The mass demonstrations in the Wisconsin state capital, which have already involved more than 200,000 workers and young people, continued for the seventh straight day Monday, with tens of thousands demanding the withdrawal of Republican Governor Scott Walker’s proposal to slash public spending and attack the wages and rights of the state’s 175,000 public employees.
A continued walkout by teachers was carried out in defiance of a back-to-work order by leaders of the Wisconsin Education Association Council (WEAC), which is moving to wind down the protests. Graduate student teaching assistants at the University of Wisconsin voted to cancel classes and join demonstrations today.
The growing movement expresses a basic conflict between the working class and the entire economic and political setup in the United States. Public employees are being particularly targeted because they are intimately connected to the social programs being slashed by every level of government throughout the country.
In the course of the struggle, fundamental differences between the interests of the workers and those of the official leaders of the protests have quickly emerged. In all of the statements by WEAC and the Wisconsin State Employees Union, union leaders say they accept the governor’s demands to impose the cost of pensions and health care on public employees, but they will not accept the abolition of collective bargaining.

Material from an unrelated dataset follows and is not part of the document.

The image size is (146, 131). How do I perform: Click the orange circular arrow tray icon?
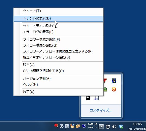pyautogui.click(x=114, y=89)
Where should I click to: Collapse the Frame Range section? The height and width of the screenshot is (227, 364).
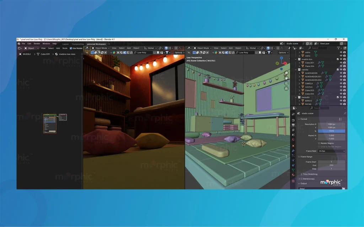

A great deal is revealed here. The union officials’ references to “collective bargaining” are entirely cynical. By declaring their willingness to accept every concession beforehand, they have given up collective bargaining, if this term is to have any substantive meaning at all—that is, the right of the workers to fight against the demands of the corporations and the state. The unions have already bargained away everything, leaving the working class to collectively suffer.
The unions’ objection to the governor’s attack on collective bargaining refers only to their own quite independent interests, particularly with regards to the dues checkoff system.
This issue has a history. In their initial formation in the 1930s and 1940s, the unions faced the problem of achieving stability in the face of the relentless hostility of the corporations to the struggle of workers. The closed shop and automatic dues check off system emerged as a means of preserving a certain organizational protection under capitalism and combating the union-busting of big business.
There was an implicit danger in the dues check off system, however. Gone were the days when a shop steward would have to resolve a worker’s grievance before the worker would part with his dues money. The stabilization of the union structure and the steady flow of dues guaranteed by the employer tended to liberate the unions from accountability to their own membership and the control of the rank and file.
At the same time, the establishment of dues check off was tied to an acceptance of the capitalist system itself. With the recognition of unions and the agreement of the employer to deduct a portion of workers’ wages for dues came the expectation that the union would enforce the terms of the contract. The AFL-CIO unions rejected the path of political struggle through the formation of an independent labor party, let alone the revolutionary overthrow of capitalism. They relied instead on the government to sanction and institutionalize their relationship with the employers.
During the post-war boom, workers were able to win through the trade unions significant concessions, despite the pro-capitalist orientation of the bureaucracy. With the decline of American capitalism, beginning in the 1960s and accelerating through the 1970s and 1980s, the unions’ defense of capitalism took on a new form. Increasingly, their primary function became the suppression of working class struggles and the enforcement of concessions on their own members. The interests of the bureaucracy became entirely divorced from the interests of the membership.
This process has reached a certain culmination in the present situation in Wisconsin. That the public employees union can announce that collective bargaining is the most essential issue at stake, while openly abandoning the defense of the economic needs of the workers, only underscores the direct antagonism between the interests of the rank-and-file workers and the union.
For the Democratic Party, the trade unions are important assets not only because of the millions in dues money that flows into their campaign coffers. Most importantly, it is because the role the unions play in suppressing working class opposition and imposing the dictates of the corporations and the government.
That is why Obama abhorred the “assault on unions” in Wisconsin in comments to the media last week, while insisting workers had to “make adjustments” due to state’s budget crisis.
For the workers, however, there is a justified hostility to Walker’s attack on collective bargaining. While the trade unions no longer represent the interests of the workers, it is up to the workers themselves—not the reactionary pro-corporate heel Walker—to deal with these institutions. As opposed to the union heads, the workers understand by “collective bargaining” their right to organize independently and fight for their interests against the corporations.
To carry forward the struggle to defend their right to a quality job, health care and a good pension, workers must break free from the unions and form new organizations through which their interests can find genuine expression—rank and file committees to unite all sections of the working class in a common fight.
Under conditions of a deepening capitalist crisis, however, the interests and rights of workers cannot be defended through collective bargaining, let alone within the framework of the rotten institutions that have long ceased to be workers’ organizations.
The struggles of workers in Wisconsin and the spreading of this movement around the country pose the necessity for a political struggle against the capitalist system and corporate-controlled government, and the reorganization of society along socialist lines.